The good news is that MLB and the players will tomorrow be having their first negotiation-ish session since the start of the lockout 42 days ago. It’s a touch earlier than we’d come to be expecting for the owners to finally make a counter-offer of some sort, and that, too, is good news.
But I have to continue to preach temperance on our expectations for how much tomorrow will actually move the ball forward. It’s more than zero, but, like I said yesterday, it’s almost certainly going to be a situation where the owner economic proposal is far from something that could actually be considered for a deal. You just hope it represents enough movement that the players would be justified in countering, and/or that it maybe knocks a lesser issue or two off the table.
To that end, Bob Nightengale has the first inkling of what the owners may actually offer up tomorrow. Recall, he’s generally been very reliable when it comes to reporting labor-related matters *from the owners’ perspective,* so I expect he probably has some pretty good sources on that side of things. That means you also have to take some of the framing with a grain of salt, but the information is useful.
His latest on the labor talks includes this:
MLB is not expected to address free agency or salary arbitration in their proposals, but discuss further ways to de-incentivize tanking among teams, including the elimination of draft pick compensation for teams signing free agents.
Major League Baseball has offered to increase the minimum salary from $570,500 to $600,000, which would rise to $650,000 and $700,000 through the CBA.
The union is seeking the competitive balance tax on payrolls to increase from $210 million to $245 million while the owners have offered a raise to $214 million at the outset.

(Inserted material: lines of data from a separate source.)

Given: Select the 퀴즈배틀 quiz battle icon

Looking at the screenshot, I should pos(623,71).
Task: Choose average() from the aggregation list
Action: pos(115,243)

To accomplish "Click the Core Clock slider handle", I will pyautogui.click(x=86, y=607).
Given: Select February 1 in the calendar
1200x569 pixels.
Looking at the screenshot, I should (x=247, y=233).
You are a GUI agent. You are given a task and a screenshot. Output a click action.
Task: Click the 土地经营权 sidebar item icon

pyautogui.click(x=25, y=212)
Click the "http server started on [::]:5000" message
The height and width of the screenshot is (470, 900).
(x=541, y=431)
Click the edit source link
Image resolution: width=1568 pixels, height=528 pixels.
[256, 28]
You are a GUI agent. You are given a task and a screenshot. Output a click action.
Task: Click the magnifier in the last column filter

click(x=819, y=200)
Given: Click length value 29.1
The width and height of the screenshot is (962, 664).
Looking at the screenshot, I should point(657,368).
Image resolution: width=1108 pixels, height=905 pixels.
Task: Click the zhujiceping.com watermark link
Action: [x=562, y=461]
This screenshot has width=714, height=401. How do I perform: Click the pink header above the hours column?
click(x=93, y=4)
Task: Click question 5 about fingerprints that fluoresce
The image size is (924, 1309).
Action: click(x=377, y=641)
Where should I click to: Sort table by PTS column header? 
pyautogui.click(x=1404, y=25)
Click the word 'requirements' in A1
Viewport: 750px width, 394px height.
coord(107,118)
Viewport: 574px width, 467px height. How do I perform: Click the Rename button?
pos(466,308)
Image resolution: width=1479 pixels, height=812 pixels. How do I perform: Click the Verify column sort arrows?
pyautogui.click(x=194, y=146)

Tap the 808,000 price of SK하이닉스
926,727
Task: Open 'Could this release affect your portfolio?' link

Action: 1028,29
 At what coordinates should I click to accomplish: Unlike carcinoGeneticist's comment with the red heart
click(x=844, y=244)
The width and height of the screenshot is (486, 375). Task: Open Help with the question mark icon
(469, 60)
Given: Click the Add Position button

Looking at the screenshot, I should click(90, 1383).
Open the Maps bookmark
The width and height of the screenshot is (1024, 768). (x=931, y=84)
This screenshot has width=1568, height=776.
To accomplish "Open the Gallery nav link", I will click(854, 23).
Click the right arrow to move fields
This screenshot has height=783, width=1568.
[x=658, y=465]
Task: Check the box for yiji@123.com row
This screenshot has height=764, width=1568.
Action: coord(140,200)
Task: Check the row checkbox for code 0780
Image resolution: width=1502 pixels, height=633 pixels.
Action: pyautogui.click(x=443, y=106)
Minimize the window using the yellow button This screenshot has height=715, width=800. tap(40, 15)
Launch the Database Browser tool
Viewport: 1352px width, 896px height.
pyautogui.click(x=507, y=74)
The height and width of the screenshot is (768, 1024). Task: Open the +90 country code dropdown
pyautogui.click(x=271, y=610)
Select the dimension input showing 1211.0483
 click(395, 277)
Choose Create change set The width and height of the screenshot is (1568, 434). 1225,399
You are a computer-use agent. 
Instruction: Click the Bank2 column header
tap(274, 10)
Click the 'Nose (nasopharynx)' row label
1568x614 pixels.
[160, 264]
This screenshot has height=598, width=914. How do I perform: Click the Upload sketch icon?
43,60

That little snippet is probably not the whole of what the economic proposal will put forward, though it’s clear that Nightengale’s source(s) believed it to be the most important aspects. So, I would extrapolate then that the offer, in addition to not touching service time or arbitration, will probably not deviate on the luxury tax, either, which is going to be a non-starter for the players. Those minimum salary increases are awfully modest, especially if there is no change to arbitration payouts OR the timeline for free agency. I presume “de-incentivize tanking” is going to involve some new draft rules, though the previous iterations have been extremely soft (can’t draft in the top five three years in a row, and maybe a lottery for the top three picks). And the elimination of draft pick compensation for free agents is definitely a good thing, but it impacts so few players across baseball.
In other words, *IF* those are the major economic changes proposed by MLB – and no mention yet of what they want in return, by the way – then this offer is going to be poorly received when the particulars come out tomorrow. I’ll keep an open mind through that process because there are always important details that don’t seem to leak until after the first wave, but I’m expecting tomorrow to be a bit ugly.
But, hey, I was already expecting that! The key remains that the sides are going to exchange information starting tomorrow, and that leaves a deal POSSIBLE by the first week of February. I just wanted to prepare us all for how this is gonna go in the meantime.